--- start DATA PROVIDED ---

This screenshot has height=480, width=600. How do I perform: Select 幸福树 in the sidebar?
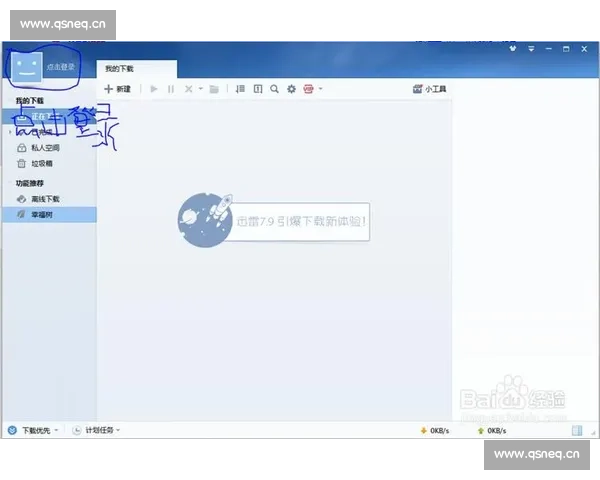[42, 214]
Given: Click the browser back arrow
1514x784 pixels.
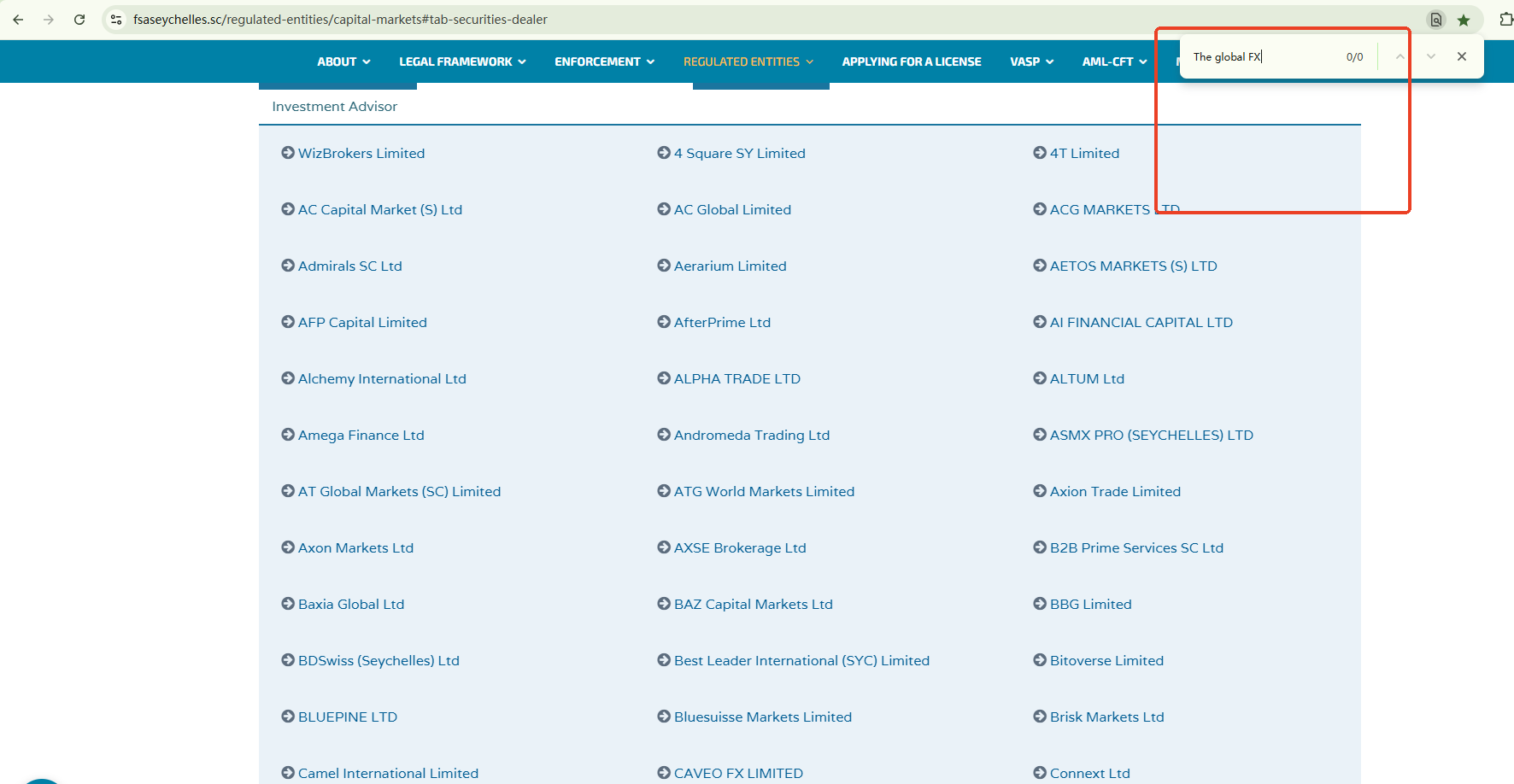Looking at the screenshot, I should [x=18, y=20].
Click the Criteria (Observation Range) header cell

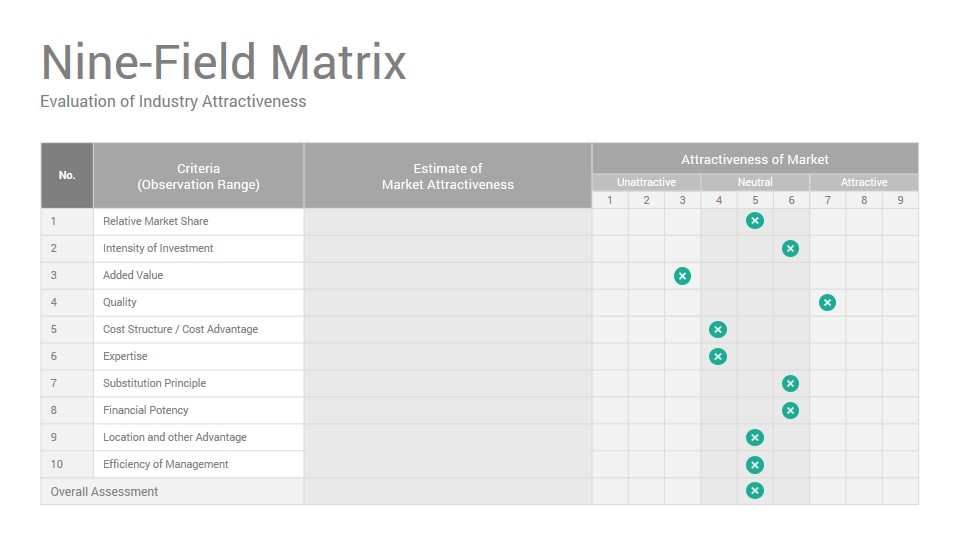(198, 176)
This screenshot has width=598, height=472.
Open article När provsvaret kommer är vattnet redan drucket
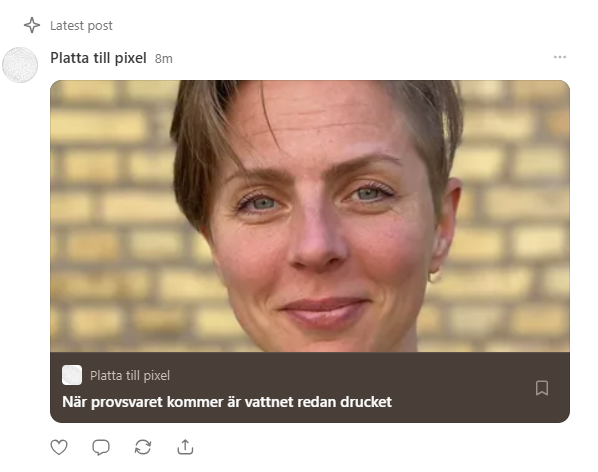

--- end DATA PROVIDED ---

EXERCISE OBJECTIVE:
Count the lines in the saved entries above that contain the word "This", and state only the number.

EXERCISE SOLUTION:
2